Pixel coordinate grounding data:
= = = =

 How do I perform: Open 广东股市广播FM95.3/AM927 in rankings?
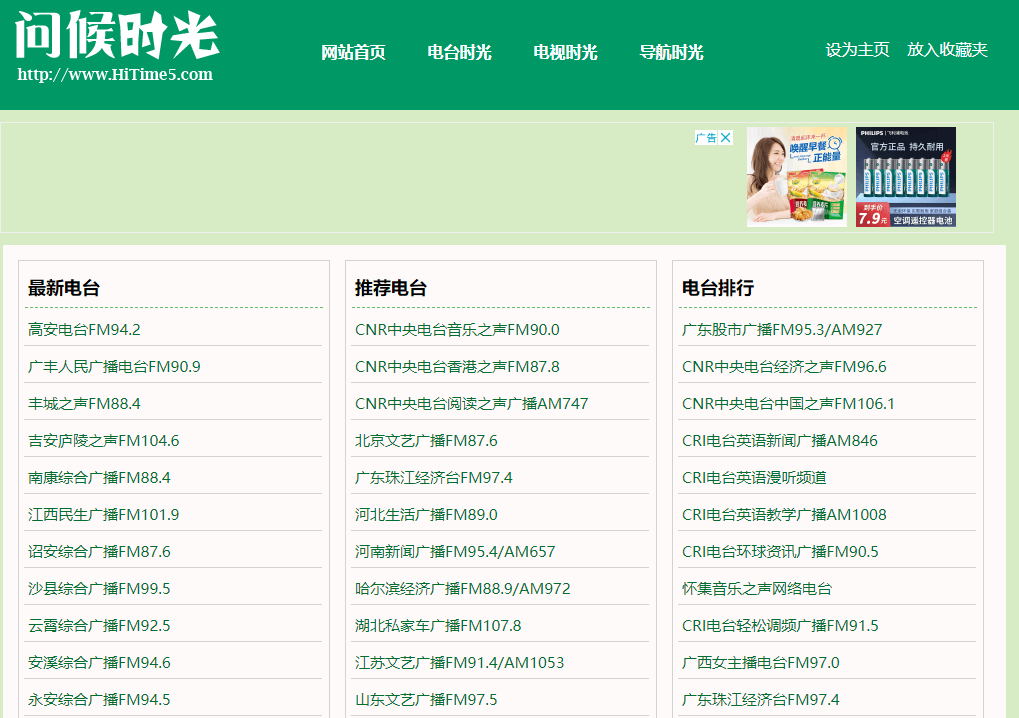782,330
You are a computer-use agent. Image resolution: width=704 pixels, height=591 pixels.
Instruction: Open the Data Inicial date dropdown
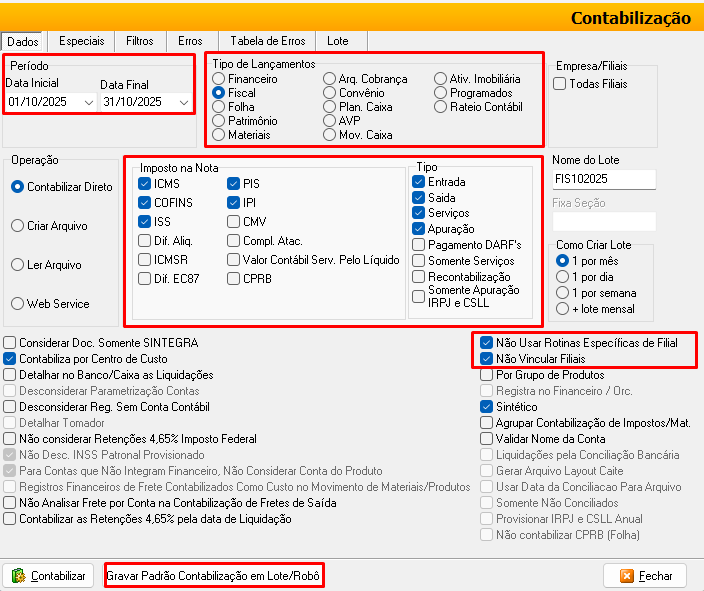tap(89, 102)
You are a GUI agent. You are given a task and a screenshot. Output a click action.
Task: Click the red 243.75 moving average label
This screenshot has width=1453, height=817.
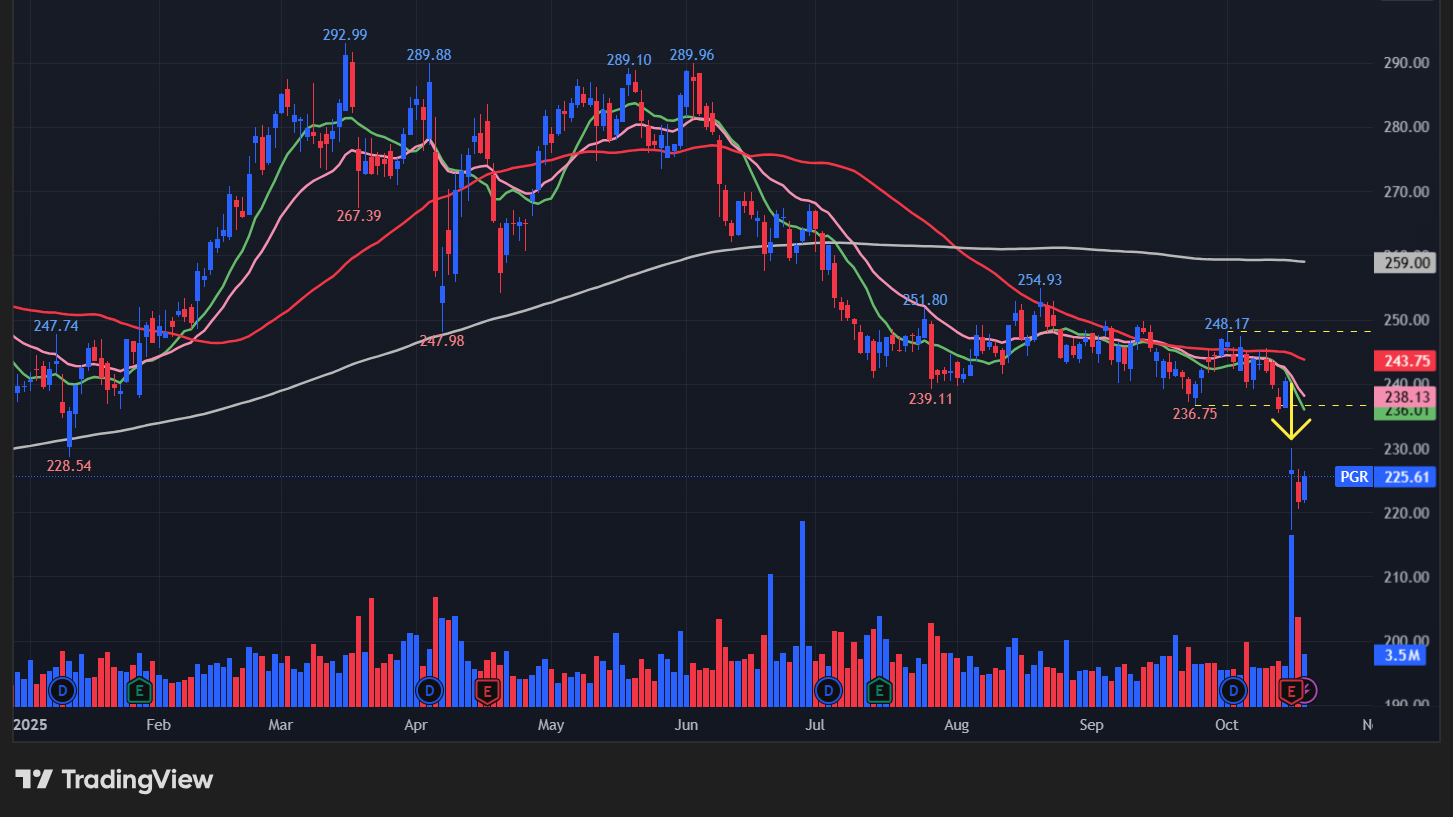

= = = =

PROBLEM STATEMENT:
What is needed is an exact restatement of the lines from the line with "You are a GUI" through the final line of the data, pictures excluded.

ANSWER SPACE:
You are a GUI agent. You are given a task and a screenshot. Output a click action.
Task: Click the red 243.75 moving average label
This screenshot has width=1453, height=817.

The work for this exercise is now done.